::: SOURCE DATA :::

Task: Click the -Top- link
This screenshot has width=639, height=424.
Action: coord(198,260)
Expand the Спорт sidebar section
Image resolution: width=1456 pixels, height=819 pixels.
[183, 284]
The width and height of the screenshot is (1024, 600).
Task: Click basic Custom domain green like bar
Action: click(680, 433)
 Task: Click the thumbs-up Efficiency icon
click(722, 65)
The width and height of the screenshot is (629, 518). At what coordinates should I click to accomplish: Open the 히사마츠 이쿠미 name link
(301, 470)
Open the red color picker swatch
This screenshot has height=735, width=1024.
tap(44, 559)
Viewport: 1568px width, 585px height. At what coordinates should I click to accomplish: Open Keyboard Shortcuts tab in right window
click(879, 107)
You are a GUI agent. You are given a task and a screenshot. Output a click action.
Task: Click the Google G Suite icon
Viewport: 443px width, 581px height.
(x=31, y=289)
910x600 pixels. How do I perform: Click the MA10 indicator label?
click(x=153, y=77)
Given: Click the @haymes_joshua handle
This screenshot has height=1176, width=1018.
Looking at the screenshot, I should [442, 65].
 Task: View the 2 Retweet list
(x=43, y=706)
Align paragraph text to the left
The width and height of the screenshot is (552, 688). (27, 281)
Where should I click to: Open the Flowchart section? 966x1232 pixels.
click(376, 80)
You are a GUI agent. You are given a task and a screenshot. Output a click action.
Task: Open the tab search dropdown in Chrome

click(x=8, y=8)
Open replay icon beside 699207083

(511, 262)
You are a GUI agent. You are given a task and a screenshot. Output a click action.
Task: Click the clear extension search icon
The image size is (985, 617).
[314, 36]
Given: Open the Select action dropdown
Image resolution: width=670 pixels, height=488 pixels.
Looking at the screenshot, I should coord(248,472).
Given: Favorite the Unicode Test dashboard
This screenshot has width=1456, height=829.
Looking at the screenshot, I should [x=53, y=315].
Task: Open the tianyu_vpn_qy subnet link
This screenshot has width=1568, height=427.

:::

DIRECTIVE:
Reproduce the entries with each "Viewport" switched to "Window" and everything else unchanged.

THE SOLUTION:
Task: Click the -Top- link
This screenshot has width=639, height=424.
Action: coord(198,260)
Expand the Спорт sidebar section
Image resolution: width=1456 pixels, height=819 pixels.
[183, 284]
The width and height of the screenshot is (1024, 600).
Task: Click basic Custom domain green like bar
Action: click(680, 433)
 Task: Click the thumbs-up Efficiency icon
click(722, 65)
The width and height of the screenshot is (629, 518). At what coordinates should I click to accomplish: Open the 히사마츠 이쿠미 name link
(301, 470)
Open the red color picker swatch
This screenshot has height=735, width=1024.
tap(44, 559)
Window: 1568px width, 585px height. At what coordinates should I click to accomplish: Open Keyboard Shortcuts tab in right window
click(879, 107)
You are a GUI agent. You are given a task and a screenshot. Output a click action.
Task: Click the Google G Suite icon
Window: 443px width, 581px height.
(x=31, y=289)
910x600 pixels. How do I perform: Click the MA10 indicator label?
click(x=153, y=77)
Given: Click the @haymes_joshua handle
This screenshot has height=1176, width=1018.
Looking at the screenshot, I should [442, 65].
 Task: View the 2 Retweet list
(x=43, y=706)
Align paragraph text to the left
The width and height of the screenshot is (552, 688). (27, 281)
Where should I click to: Open the Flowchart section? 966x1232 pixels.
click(376, 80)
You are a GUI agent. You are given a task and a screenshot. Output a click action.
Task: Open the tab search dropdown in Chrome

click(x=8, y=8)
Open replay icon beside 699207083

(511, 262)
You are a GUI agent. You are given a task and a screenshot. Output a click action.
Task: Click the clear extension search icon
The image size is (985, 617).
[314, 36]
Given: Open the Select action dropdown
Image resolution: width=670 pixels, height=488 pixels.
Looking at the screenshot, I should coord(248,472).
Given: Favorite the Unicode Test dashboard
This screenshot has width=1456, height=829.
Looking at the screenshot, I should [x=53, y=315].
Task: Open the tianyu_vpn_qy subnet link
This screenshot has width=1568, height=427.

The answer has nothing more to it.